= Beginning of Section =

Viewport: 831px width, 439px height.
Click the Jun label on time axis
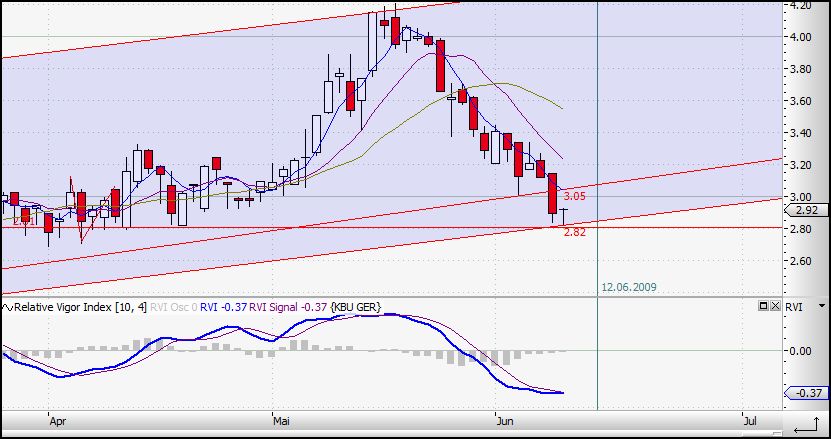[506, 423]
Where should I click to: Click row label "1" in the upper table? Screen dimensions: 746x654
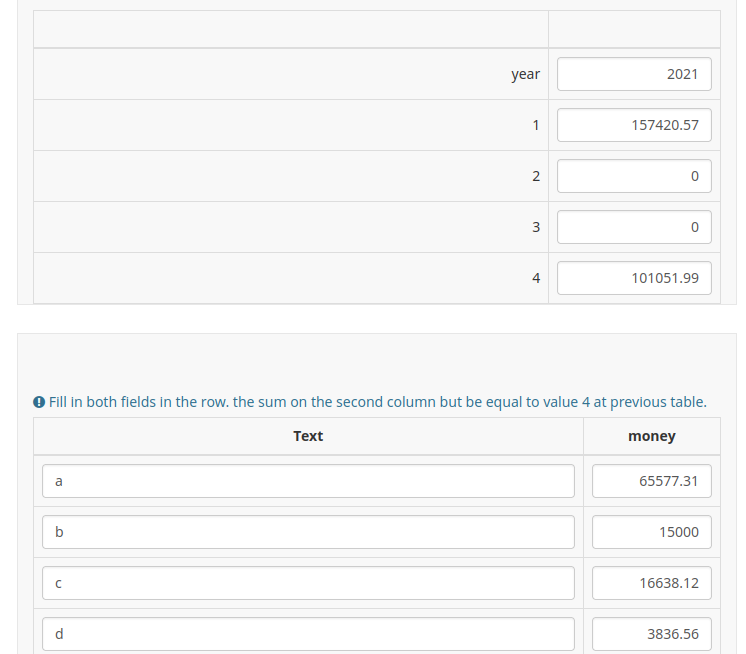535,125
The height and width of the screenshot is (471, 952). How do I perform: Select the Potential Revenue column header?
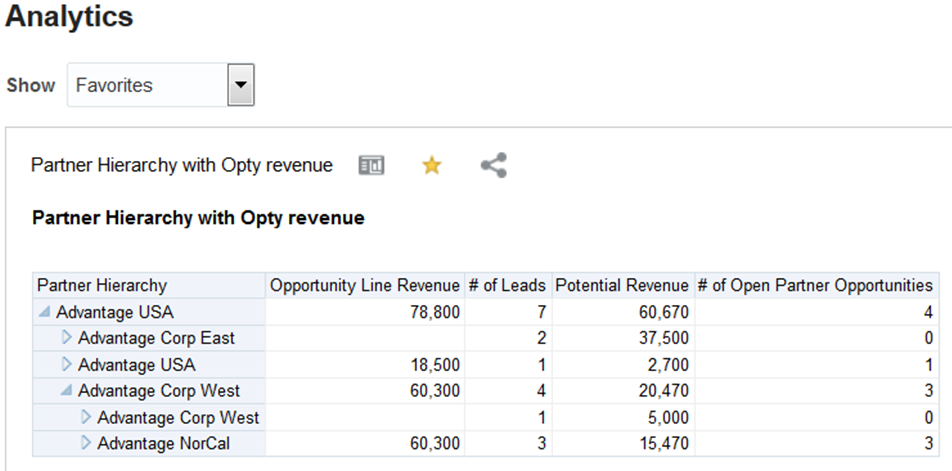tap(621, 286)
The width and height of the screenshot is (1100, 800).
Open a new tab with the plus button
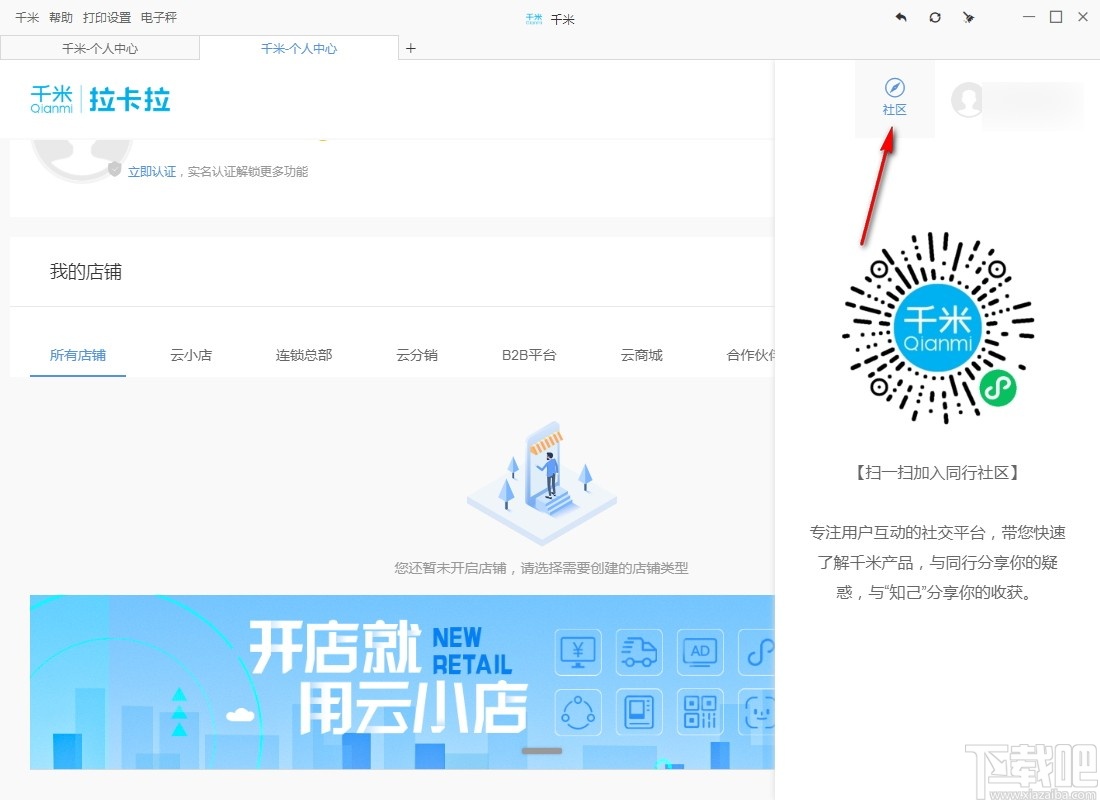pyautogui.click(x=410, y=47)
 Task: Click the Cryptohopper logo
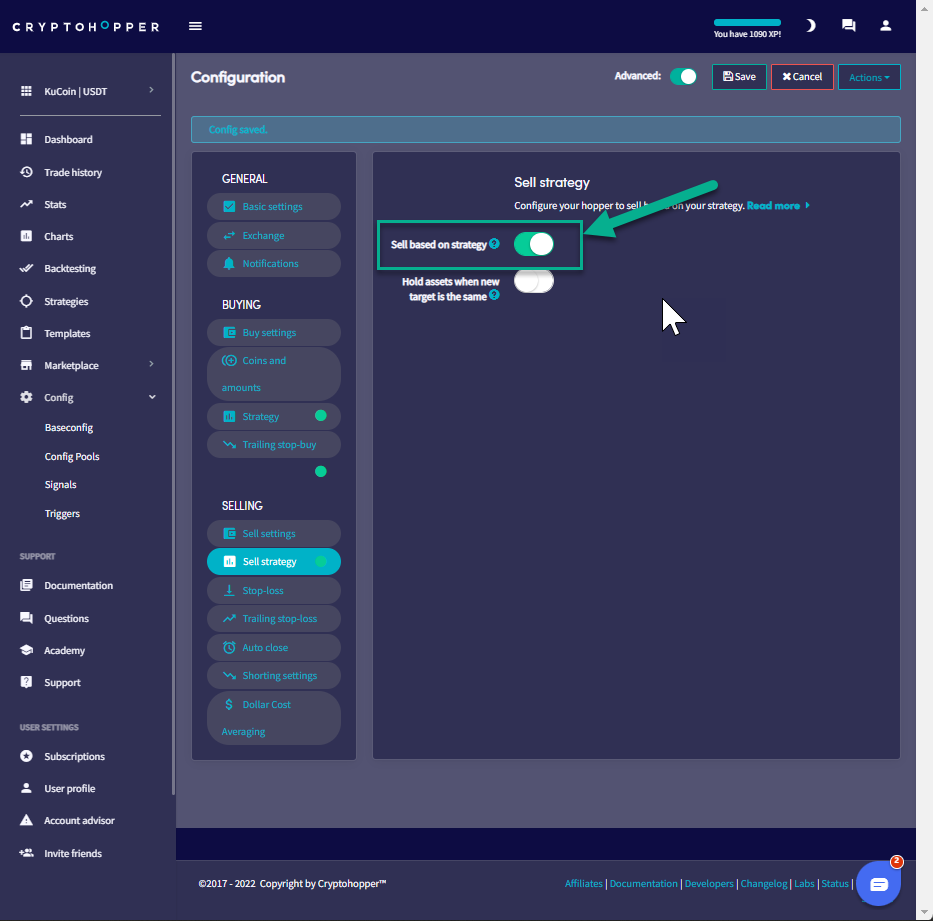(x=86, y=27)
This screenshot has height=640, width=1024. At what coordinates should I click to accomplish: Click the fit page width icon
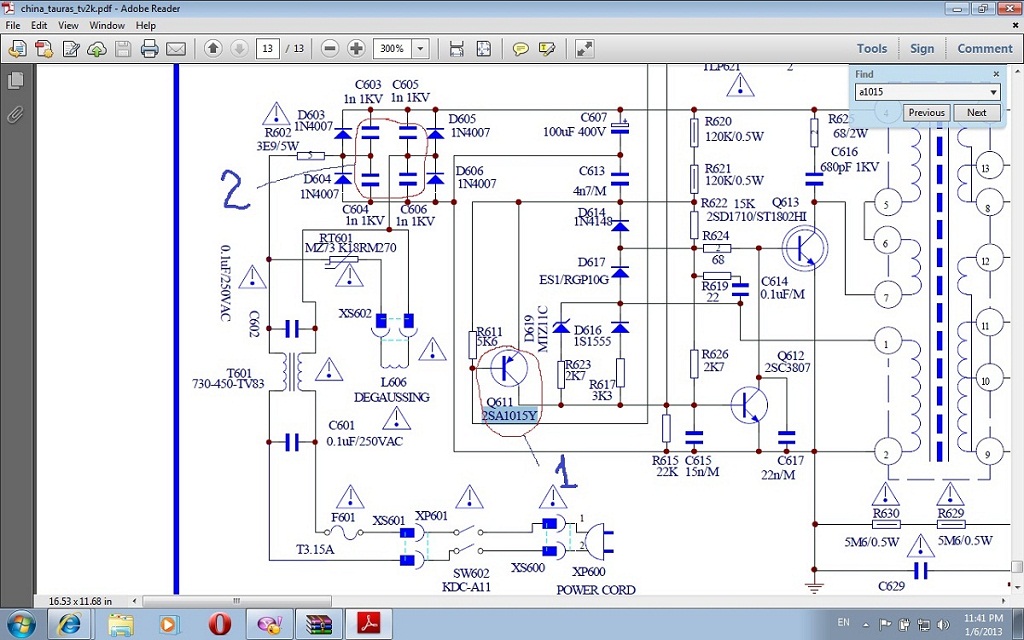coord(456,48)
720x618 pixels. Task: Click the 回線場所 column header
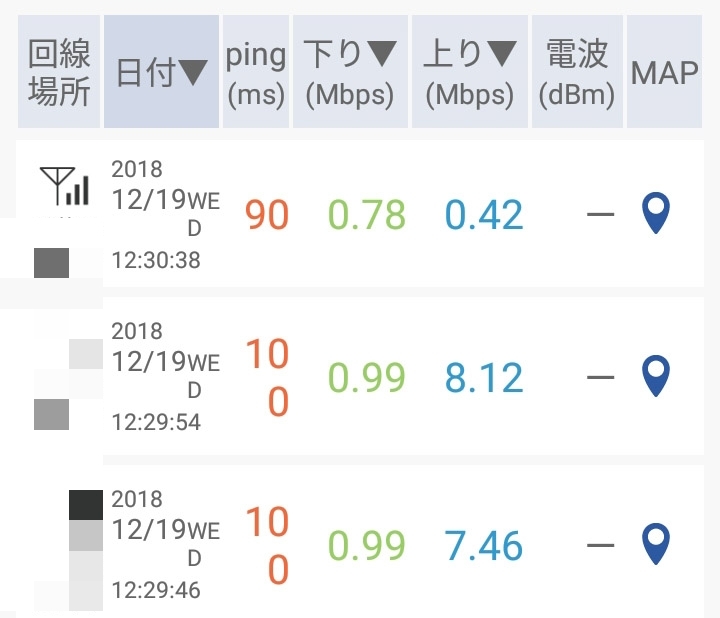point(59,72)
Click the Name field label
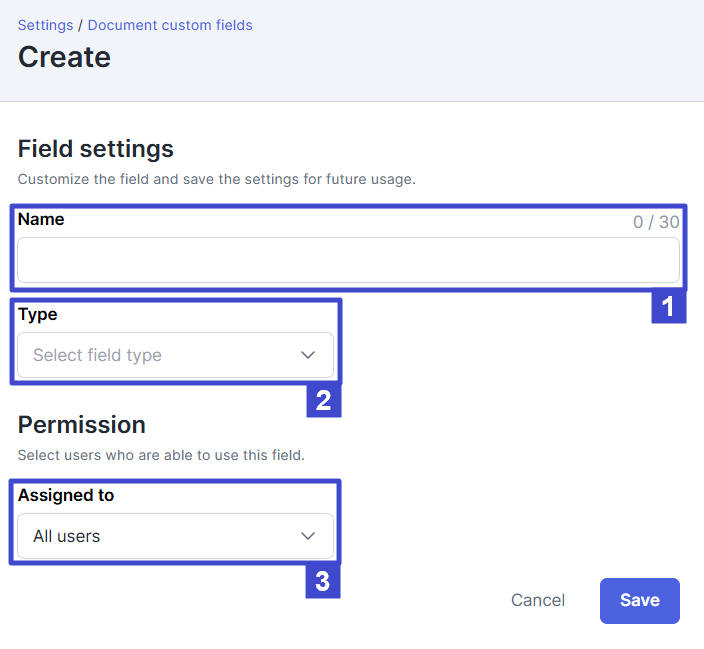Image resolution: width=704 pixels, height=649 pixels. click(41, 220)
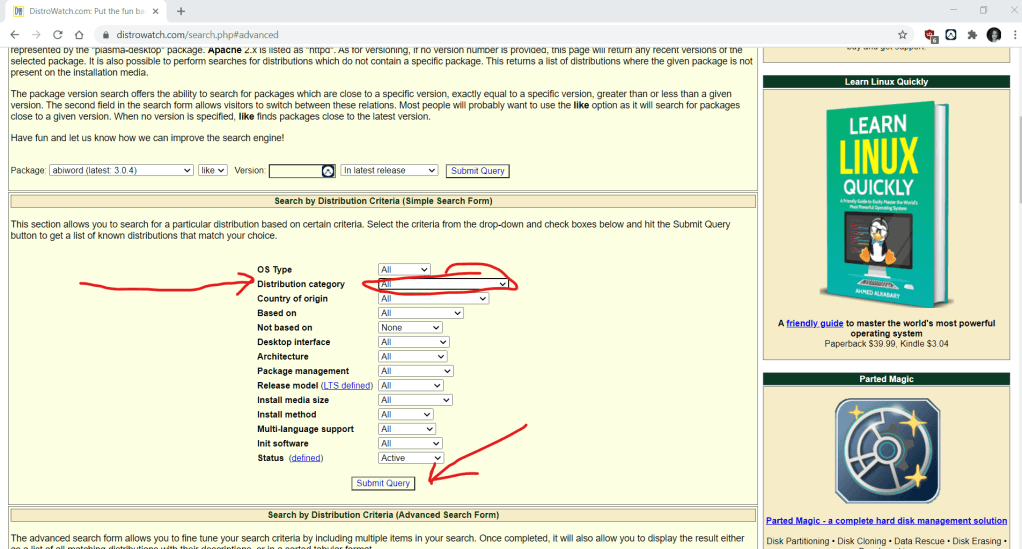
Task: Click password manager icon in Version field
Action: click(327, 171)
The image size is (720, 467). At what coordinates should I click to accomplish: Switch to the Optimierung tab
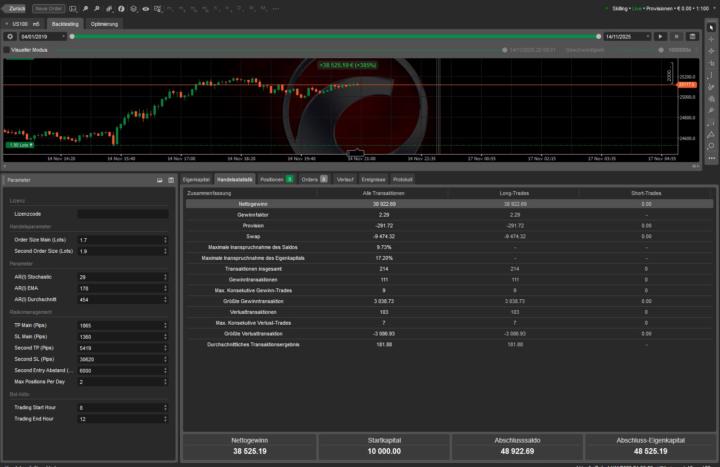coord(103,22)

= End of Section =

# Problem statement
Transcribe, word for word, the line holding "Task: Click the Cryptohopper logo" and all lines after it in the entries above, ending with the last. Only those lines; no pictures.

# Expected answer
 Task: Click the Cryptohopper logo
(x=86, y=27)
This screenshot has height=640, width=1024. At what coordinates should I click to accomplish: Click the fit page width icon
coord(456,48)
720x618 pixels. Task: Click the 回線場所 column header
point(59,72)
Click the Name field label
Image resolution: width=704 pixels, height=649 pixels. click(41, 220)
Task: Click password manager icon in Version field
Action: click(327, 171)
The image size is (720, 467). At what coordinates should I click to accomplish: Switch to the Optimierung tab
coord(103,22)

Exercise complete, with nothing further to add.